# [Given text]
Ben responded first by voicing the unpopularity of digital apps spending on hard-to-measure brand building, offline and digital reach media channel. However, “if you haven’t done the high-level brand seeding or educated your consumers about who you are and what your brand stands for, they will not be thinking about you in the moment of truth – the moment they are making a purchasing decision or need to solve a problem. If you are not front of mind when that moment happens, it doesn’t matter how much money you spend on performance marketing, your competitors can still steal the market.”

Brands that are purely performance-based are simply converting the shallow pool of consumers with a short-term need; soon that will dry up, especially if the economic environment is tough. For years now marketers have been paying attention to the insights of Les Binet and Peter Field, who’ve taught us that long term brand investment increases short term sales and builds brand resilience.

Turning to Jessica, our Chair asks how important brand building is for new brands like So Syncd? “It’s definitely very important as a dating app – you’re looking for your life partner, so perhaps there is nothing more important in the world than that right? I never wanted us to be one of those apps that you see on Instagram, that nobody really understands and looks a bit dodgy!”

Jessica knows that building the brand in the right way has a positive impact on the type of users that join; in this way she can create a clear point of difference between So Syncd and its well-established competitors. Jessica employs a vast amount of PR to build brand and drive UA, working closely with journalists and titles to develop specific, useful content that builds legitimacy and brand confidence.

# [Set of tasks]
1. Repeat the part of the listing that opens with the line containing "You are a computer-use" and closes with the line containing "tap(315, 245)", both of those lines included. Leave the picture out of your answer.
2. Go on with the text about brand building for apps like So Syncd, picking up after its last sentence.

# [Supplied data]

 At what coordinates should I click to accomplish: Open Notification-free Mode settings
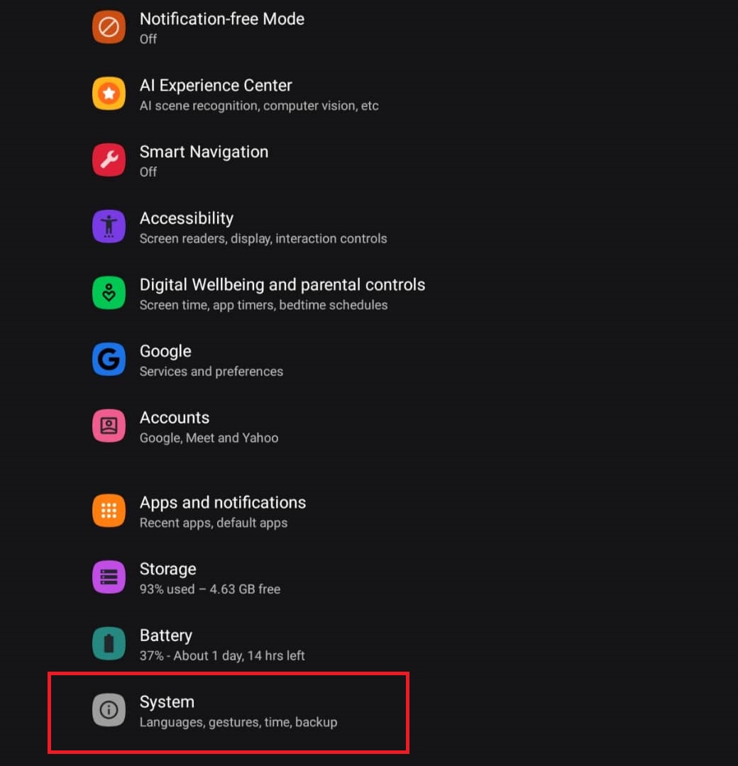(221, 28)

...

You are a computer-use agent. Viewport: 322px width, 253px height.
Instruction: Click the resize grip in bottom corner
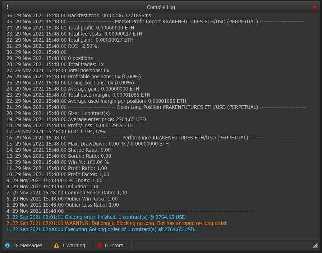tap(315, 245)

# [Expected results]
1.
You are a computer-use agent. Viewport: 322px width, 253px height.
Instruction: Click the resize grip in bottom corner
tap(315, 245)

2.
Turning to James Q., our chair asks a direct question about user acquisition and brand building, since The Times and The Sunday Times are both well-known titles, with +90% brand awareness. James admits that consumer understanding and trust in the brand helps dramatically when people are looking for a reliable news source for breaking news. However, he’ll never stop investing in acquisition alongside brand. He commented that “from a user acquisition perspective much has changed – we’re seeing a lot less data from an iOS perspective, unless you’re running directly with Apple, but the privacy changes are making it hard to see results from certain platforms. It’s vital for us to see beyond the install for subscription events, so we’ve doubled down on areas where we can measure data.”

Moving on to CRM and retention, the Chair asks our panel how they ensure that users are retained and how they limit churn?

It’s clear from all their responses that understanding user behaviour is key in recognising the signals that someone will churn. Ben commented: “work out your tipping point behaviour that dramatically increases the likelihood of getting your subscribers to stay. And laser focus on driving that behaviour as your North Star. For example, getting users to come back to your service twice a week, rather than once a week, could have a significant impact on your tenure, LTV and ROI.”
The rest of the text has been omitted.